The paper presents a technique to analyze the thermal desorption spectra of hydrogen in carbon structures of micro- and nanoscale. Such a technique allows the determination of the activation energies and the pre-exponential factors of the rate constants of the hydrogen desorption processes and is applied to several graphite materials irradiated with atomic hydrogen.

The study contains useful information that can help to understand the behavior of hydrogen in carbon-based materials and nanomaterials.

The paper could be suitable for publication after a revision:

1. “ Carbon materials and nanomaterials, especially those based on graphene, are widely 35 used as energetic materials associated with electrochemical conversion and energy stor-36 age in fuel cells, supercapacitors, and lithium-ion batteries [1].” Here is an additional reference that could be added to support this statement: https://doi.org/10.1016/j.jallcom.2020.158497

2. “Then, the quantity Q* (related to the quantity Q) was evaluated, by using the corre-88 sponding expression for the first-order reactions (Eqn. (23) in [15]) and the values of Tmax 89 and K(Tmax) for the Gaussian under consideration.” To increase the self-consistency of the paper, I suggest reporting the mentioned eq. 23 of ref [15]. This comment applies also to other parts where there is an explicit reference to other papers that cannot be easily accessed.

3. Section 3.2. The authors mention “the subgrain size for graphite materials”. They should clarify what they mean by subgrain and grain in the graphite materials.

4. As presented the paper is rather long and heavy to read.
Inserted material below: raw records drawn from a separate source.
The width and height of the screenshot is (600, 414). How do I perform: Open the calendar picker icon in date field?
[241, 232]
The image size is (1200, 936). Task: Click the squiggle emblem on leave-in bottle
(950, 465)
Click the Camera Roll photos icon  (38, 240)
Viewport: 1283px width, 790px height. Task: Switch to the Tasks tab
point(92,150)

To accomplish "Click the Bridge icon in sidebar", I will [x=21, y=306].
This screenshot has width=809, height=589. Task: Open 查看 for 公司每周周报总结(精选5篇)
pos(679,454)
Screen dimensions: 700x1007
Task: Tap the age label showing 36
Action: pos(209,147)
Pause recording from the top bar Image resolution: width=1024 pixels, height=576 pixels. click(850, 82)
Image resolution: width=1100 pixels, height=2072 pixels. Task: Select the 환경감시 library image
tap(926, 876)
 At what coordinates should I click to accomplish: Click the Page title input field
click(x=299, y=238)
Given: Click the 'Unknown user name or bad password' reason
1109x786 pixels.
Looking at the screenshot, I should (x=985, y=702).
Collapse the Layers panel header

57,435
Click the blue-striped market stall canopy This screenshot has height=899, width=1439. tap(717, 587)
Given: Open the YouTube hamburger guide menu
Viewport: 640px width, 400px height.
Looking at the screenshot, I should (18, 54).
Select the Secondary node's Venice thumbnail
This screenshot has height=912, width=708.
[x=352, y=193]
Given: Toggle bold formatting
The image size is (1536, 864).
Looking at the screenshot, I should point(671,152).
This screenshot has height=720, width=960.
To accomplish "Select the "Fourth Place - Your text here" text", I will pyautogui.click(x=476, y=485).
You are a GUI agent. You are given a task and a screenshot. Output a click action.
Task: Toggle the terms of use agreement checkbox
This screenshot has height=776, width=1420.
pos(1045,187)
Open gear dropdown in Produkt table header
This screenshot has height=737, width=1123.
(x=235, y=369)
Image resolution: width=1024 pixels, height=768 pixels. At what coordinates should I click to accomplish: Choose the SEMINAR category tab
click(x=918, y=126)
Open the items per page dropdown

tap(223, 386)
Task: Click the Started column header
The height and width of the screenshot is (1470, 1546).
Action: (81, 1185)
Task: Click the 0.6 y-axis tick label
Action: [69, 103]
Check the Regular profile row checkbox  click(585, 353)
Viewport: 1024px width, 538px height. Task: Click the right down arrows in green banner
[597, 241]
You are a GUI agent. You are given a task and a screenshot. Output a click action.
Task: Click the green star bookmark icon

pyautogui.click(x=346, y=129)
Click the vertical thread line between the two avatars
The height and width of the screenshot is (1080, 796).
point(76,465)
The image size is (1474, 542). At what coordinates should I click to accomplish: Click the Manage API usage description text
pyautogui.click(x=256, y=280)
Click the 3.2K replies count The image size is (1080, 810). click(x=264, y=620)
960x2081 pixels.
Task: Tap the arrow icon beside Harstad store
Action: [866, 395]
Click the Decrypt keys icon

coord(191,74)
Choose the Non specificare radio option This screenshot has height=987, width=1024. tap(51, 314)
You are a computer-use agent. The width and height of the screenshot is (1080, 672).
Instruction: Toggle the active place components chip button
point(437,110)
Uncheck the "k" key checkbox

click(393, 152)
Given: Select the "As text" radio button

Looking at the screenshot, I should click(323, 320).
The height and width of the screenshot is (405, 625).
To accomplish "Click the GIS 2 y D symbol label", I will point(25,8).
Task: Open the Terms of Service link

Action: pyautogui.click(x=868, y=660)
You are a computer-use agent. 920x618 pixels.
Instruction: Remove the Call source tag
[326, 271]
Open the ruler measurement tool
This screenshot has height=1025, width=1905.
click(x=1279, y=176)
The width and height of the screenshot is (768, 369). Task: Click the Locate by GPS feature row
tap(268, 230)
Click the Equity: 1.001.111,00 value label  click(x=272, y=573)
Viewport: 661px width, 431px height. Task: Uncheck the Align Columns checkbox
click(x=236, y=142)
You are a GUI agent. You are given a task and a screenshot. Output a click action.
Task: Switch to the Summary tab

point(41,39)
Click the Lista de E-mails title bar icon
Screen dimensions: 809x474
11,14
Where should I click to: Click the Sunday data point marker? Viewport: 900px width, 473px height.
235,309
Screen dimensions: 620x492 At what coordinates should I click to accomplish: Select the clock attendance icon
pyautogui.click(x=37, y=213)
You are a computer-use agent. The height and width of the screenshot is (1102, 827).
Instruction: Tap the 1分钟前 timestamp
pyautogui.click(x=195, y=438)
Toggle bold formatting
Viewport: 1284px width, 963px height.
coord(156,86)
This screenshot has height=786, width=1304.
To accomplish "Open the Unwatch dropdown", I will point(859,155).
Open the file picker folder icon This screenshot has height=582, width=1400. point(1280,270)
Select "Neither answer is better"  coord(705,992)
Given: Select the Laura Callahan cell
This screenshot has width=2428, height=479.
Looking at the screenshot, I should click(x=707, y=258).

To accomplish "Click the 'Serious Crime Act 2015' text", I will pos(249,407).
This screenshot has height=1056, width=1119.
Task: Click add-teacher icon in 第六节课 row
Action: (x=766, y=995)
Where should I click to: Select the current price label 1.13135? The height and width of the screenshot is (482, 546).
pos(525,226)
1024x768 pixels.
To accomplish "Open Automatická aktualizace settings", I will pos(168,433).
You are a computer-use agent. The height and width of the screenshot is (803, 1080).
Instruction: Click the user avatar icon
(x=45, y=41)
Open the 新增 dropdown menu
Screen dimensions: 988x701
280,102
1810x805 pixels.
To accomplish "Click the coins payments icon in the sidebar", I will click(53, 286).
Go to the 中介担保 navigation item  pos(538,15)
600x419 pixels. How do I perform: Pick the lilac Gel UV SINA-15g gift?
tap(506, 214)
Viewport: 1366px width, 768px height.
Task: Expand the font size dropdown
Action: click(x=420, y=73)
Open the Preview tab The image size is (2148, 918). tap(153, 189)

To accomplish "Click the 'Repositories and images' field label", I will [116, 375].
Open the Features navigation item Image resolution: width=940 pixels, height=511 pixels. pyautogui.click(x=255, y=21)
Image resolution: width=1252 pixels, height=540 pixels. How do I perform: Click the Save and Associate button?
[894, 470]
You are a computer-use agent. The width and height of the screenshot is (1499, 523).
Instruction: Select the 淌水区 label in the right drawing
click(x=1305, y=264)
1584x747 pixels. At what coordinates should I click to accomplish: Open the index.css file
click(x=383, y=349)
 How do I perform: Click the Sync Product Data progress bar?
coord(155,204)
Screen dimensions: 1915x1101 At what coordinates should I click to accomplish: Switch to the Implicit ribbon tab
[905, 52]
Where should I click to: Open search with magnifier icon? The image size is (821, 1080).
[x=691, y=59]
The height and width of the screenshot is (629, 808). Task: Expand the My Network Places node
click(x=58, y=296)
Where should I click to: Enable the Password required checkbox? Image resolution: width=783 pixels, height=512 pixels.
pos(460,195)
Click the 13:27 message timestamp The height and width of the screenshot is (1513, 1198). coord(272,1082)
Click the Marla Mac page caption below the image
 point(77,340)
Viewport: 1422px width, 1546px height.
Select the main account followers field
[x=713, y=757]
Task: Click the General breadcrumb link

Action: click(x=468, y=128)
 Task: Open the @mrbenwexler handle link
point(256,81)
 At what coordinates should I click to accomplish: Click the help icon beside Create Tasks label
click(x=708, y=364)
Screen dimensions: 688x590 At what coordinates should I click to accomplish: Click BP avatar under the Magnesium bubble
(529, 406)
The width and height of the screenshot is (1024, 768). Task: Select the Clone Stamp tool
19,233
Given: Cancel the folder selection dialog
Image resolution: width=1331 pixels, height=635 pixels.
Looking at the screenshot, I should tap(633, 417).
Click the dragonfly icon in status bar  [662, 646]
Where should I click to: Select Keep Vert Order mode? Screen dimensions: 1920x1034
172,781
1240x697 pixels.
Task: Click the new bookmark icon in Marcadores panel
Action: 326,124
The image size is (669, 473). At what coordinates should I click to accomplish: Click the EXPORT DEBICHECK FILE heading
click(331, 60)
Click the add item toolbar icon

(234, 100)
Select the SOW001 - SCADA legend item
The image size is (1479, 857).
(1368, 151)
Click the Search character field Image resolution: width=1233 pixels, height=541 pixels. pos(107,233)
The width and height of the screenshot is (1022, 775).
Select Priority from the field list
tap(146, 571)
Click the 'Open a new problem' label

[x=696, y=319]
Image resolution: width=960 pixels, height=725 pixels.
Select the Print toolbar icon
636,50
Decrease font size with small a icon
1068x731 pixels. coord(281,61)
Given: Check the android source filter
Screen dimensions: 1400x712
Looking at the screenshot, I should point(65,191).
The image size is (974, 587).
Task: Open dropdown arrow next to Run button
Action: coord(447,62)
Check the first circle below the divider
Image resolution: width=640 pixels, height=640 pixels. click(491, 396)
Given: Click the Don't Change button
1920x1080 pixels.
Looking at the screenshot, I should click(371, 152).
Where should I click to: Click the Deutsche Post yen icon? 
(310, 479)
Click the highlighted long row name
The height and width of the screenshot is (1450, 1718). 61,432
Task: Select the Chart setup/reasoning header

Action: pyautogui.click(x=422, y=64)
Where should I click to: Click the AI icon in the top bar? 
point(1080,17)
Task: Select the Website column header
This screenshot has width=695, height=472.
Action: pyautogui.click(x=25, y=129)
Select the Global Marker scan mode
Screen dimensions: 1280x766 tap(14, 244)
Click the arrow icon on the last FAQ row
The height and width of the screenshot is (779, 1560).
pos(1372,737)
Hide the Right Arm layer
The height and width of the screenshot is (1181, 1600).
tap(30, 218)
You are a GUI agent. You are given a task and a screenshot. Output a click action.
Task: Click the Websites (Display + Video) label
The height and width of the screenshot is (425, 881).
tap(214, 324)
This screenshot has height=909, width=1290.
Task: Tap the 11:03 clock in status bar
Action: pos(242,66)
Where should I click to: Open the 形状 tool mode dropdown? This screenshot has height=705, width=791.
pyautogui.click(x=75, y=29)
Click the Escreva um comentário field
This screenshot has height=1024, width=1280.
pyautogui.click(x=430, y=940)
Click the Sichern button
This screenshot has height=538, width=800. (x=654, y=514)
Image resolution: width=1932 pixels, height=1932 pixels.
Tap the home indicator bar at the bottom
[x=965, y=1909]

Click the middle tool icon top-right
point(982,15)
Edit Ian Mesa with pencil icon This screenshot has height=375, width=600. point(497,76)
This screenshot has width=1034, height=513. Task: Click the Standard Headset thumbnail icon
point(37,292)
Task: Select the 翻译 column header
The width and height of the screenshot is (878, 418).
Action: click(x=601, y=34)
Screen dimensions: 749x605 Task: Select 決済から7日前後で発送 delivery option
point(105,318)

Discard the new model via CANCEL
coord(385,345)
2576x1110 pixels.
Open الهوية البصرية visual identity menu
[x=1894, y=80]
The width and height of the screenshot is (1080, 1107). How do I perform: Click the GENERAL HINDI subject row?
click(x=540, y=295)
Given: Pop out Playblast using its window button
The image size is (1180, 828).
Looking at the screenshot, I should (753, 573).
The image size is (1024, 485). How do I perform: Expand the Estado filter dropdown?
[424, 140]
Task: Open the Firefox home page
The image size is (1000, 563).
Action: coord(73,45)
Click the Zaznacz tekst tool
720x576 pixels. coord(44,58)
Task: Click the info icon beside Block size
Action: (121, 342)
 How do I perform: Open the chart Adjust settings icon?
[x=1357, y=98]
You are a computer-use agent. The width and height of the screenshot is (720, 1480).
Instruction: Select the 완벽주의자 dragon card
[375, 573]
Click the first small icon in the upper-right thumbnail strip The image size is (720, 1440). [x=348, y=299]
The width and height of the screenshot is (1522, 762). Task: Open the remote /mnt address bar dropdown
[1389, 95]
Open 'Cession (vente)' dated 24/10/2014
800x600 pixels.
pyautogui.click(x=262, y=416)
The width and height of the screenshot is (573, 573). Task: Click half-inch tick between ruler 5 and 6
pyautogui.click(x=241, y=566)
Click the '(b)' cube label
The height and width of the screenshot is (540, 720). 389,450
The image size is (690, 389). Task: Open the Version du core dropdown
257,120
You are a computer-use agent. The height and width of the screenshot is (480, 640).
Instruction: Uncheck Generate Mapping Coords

The authors might optionally consider splitting the content of their study into a shorter paper and an accompanying supporting information file.

Author Response

Please check the attachment.

Author Response File: Author Response.pdf

Round 2

Reviewer 1 Report

The authors' responses are satisfactory

Reviewer 2 Report

The authors revised their manuscript well. The revised version can be accepted for publication.